Don't get MARRIED if...
1. If you’re not ready to delay gratification when
your are angry.
To hold your tongue, lower your voice and sometimes wait till the
appropriate time, day or even month before you can deal with an issue
thoroughly…. don’t get married. Immaturity is the inability to delay
gratification. Marriage is for the mature.
2. If you’re not ready to leave center stage and allow someone else
to become your focus, your study, your muses…
don’t get married. Selfish people make very bad spouses. In marriage
you don’t lose yourself but your heart has to be big enough to gain
someone else. And soon, with God’s blessing: little, crying, diaper
soiling, demanding little ones are coming!
3. If you are not ready, to stand up and calmly deal with meddling in
laws as a united front:
The opinionated sister, the insensitive uncle, the domineering father,
the manner less brother, the nosy aunt….. don’t get married. Boundaries
do not exist automatically, they must be created. A good spouse is
committed to respectfully stand up for and protect their marriage from
meddling relatives. Don’t abandon your spouse to your relatives. It’s
betrayal.
4. If you are not ready to pay bills….
don’t get married. Love does not pay bills. Kenya power will not give a
waiver because your love is O so strong and your gazes at each other, O
so romantic.
5. If you are not ready to let go of your opposite sex “best friends”
and invest that into your spouse.
To like, to laugh, to play, to be silly and to enjoy life with them,
above anyone else… don’t get married. Affairs happen because people did
not marry their best friends. Someone else holds their heart. Someone
else gets them better. Someone else inspires them more. Marry your best
friend and cultivate your friendship so that you remain best friends.
6. If you are not ready to be an open book.
To tell the whole story of your past, deal with the memories, expose
the failures and risk rejection…. don’t get married. It is fraud to have
someone sign off their life to you without the full details. The past
is a touchy and demanding friend. It always shows up in the marriage. It
doesn’t enjoy being ignored and the more you snob, the bolder it
becomes and the more tantrums it throws. It will mess up the “neat” and
“all together lovely” image that you are struggling to maintain.

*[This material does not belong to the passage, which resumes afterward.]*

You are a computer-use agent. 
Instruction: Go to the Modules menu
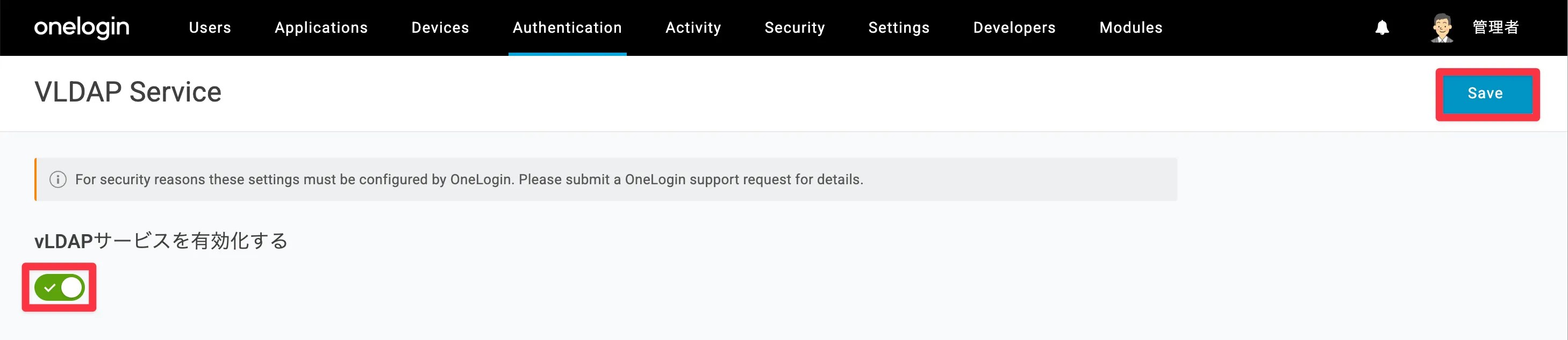coord(1131,27)
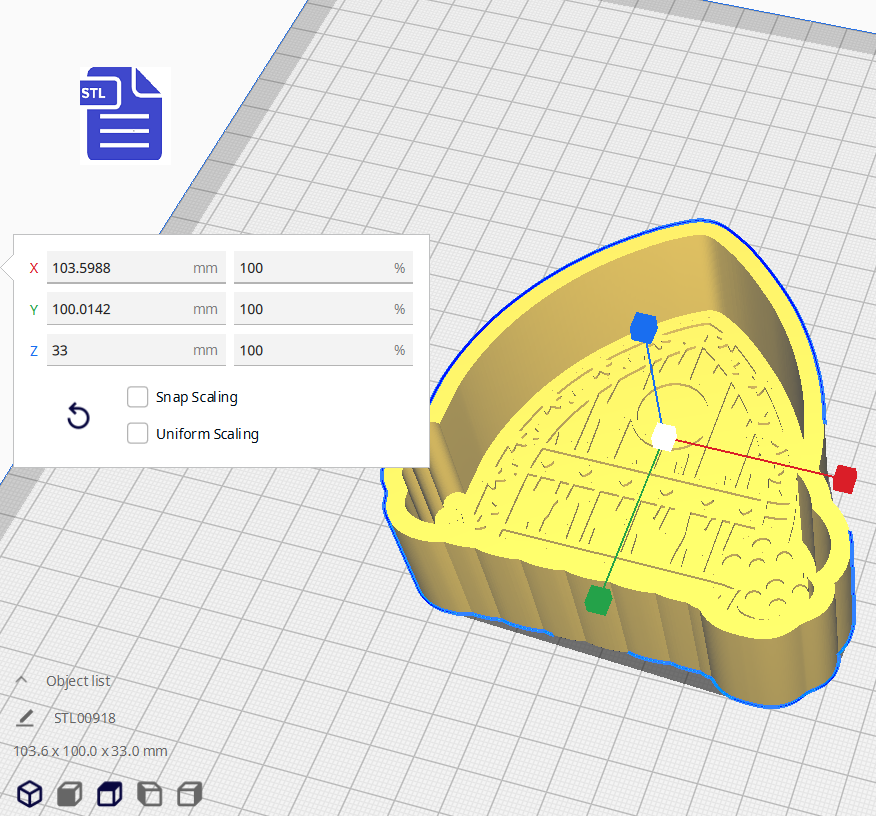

7. If you are not ready to let go of your philandering and wild oats
farming….
don’t get married. Don’t take somebody’s son or daughter and subject
them to your germs, your indiscretions and your other women. It never
ends well. It’s romanticized in the movies, it’s being fronted as the
only “realistic” way to stay married and keep the fire burning. But
truth be told, the only thing that the fire will burn will be you, your
spouse and your children. That family will burn for generations in
bitterness, disease, fear, failure, hatred, broken hearts, broken dreams
and conniving.
8. Finally, if you are not ready to let go of the adrenalin rush of a
risque life and to settle down….
don’t get married. The great Columbus [who we were told "discovered"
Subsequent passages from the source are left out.